La concentración pacífica de solidaridad con la diputada María Corina Machado fue disuelta ayer con una tormenta de bombas lacrimógenas, a varios kilómetros de la sede de la Asamblea y cuando no había dado un solo paso en su camino imposible al centro de la ciudad.

“¡Pa´la Asamblea!”, se escuchó en las gargantas de los estudiantes. Hasta allí llegaron. La Policía Bolivariana aprovechó los discursos de los políticos, rodeando la manifestación de forma sigilosa. Sin violencia, pero con decisión, jóvenes, personas mayores, vendedores y diputados se encararon frente a la barrera humana formada por los policías.

Dos dirigentes opositores decidieron hablar con la Policía en busca de algún tipo de solución. El diálogo se prolongó 90 segundos, hasta que comenzaron a disparar el famoso “gas del bueno”. Entre las primeras filas la propia Machado, que durante varios segundos sufrió un ligero desvanecimiento. Un pañuelo con vinagre, que apareció en manos de uno de los jóvenes que le acompañaba, le ayudaron a respirar.

“¡Fuerte represión!”, se quejó el alcalde metropolitano Antonio Ledezma, uno de los aliados más cercanos a Machado. “Se desesperan al ver que no pueden con el bravo pueblo en la calle y reprimen una manifestación pacífica”, añadió.

Machado, acompañada por varios diputados opositores y sufriendo todavía los efectos de los gases, abordó un grupo de motocicletas y emprendieron camino, a toda velocidad, hacia la Asamblea.

En el escenario de la pequeña batalla, grupos de personas se recuperaban como podían del efecto de los gases. Los estudiantes emprendieron camino hacia otra zona de la ciudad, dispuestos a protestar por la enésima represión policial, tan violenta como siempre.

Empezaba una batalla callejera que se prolongó hasta la noche. Al cierre de esta edición se reportaban al menos 15 detenidos y varios heridos.

Una vez en el exterior del Parlamento, Machado y sus acompañantes se encontraron con las puertas cerradas y con los insultos de los simpatizantes chavistas.

Un enorme dispositivo de la Guardia Nacional fortificaba la Asamblea. El diálogo, de nuevo, de nada sirvió. Mientras, un grupo de oficialistas rodeaba a los recién llegados. “¡Asesina, traidora, imperialista!”, gritaron a la diputada. La tensión que crecía obligó al grupo a abandonar el lugar.

Minutos antes, durante la concentración, Machado lanzó una pregunta al aire que también le hubiera servido en el discurso parlamentario que nunca llegó: “¿Por qué me quieren callar? ¿Por qué lo quieren hacer hoy? Porque le tienen terror a la verdad y al pueblo que está en la calle, que lucha por la libertad”.

Cientos de simpatizantes aplaudieron a rabiar las palabras de la diputada, la última pieza de caza mayor cobrada por el chavismo en su afán de persecución política.

Machado, una de las asambleístas más votadas del país, fue desposeída manu militari de su escaño por Diosdado Cabello, presidente de la Asamblea.

CONSIGNA 1:
Responde según la crónica:
(a) ¿Cuánto duró el diálogo de los dos dirigentes opositores con la Policía?
(b) ¿Qué cargo ocupaba Antonio Ledezma?
(c) ¿Quién despojó a Machado de su escaño y qué cargo tenía?
CONSIGNA 2: Por favor, transcribe de la crónica el pasaje que va desde "Machado, acompañada por" hasta "los simpatizantes chavistas.", ambos incluidos.
Para trabajar con la crónica no se necesita el material.

EXTRACTO DE DATOS:
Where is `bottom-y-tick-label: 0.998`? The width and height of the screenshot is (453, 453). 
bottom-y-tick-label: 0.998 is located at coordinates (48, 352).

RESULTADO DEL EJERCICIO 1:
(a) 90 segundos.
(b) Alcalde metropolitano.
(c) Diosdado Cabello, presidente de la Asamblea.

RESULTADO DEL EJERCICIO 2:
Machado, acompañada por varios diputados opositores y sufriendo todavía los efectos de los gases, abordó un grupo de motocicletas y emprendieron camino, a toda velocidad, hacia la Asamblea.

En el escenario de la pequeña batalla, grupos de personas se recuperaban como podían del efecto de los gases. Los estudiantes emprendieron camino hacia otra zona de la ciudad, dispuestos a protestar por la enésima represión policial, tan violenta como siempre.

Empezaba una batalla callejera que se prolongó hasta la noche. Al cierre de esta edición se reportaban al menos 15 detenidos y varios heridos.

Una vez en el exterior del Parlamento, Machado y sus acompañantes se encontraron con las puertas cerradas y con los insultos de los simpatizantes chavistas.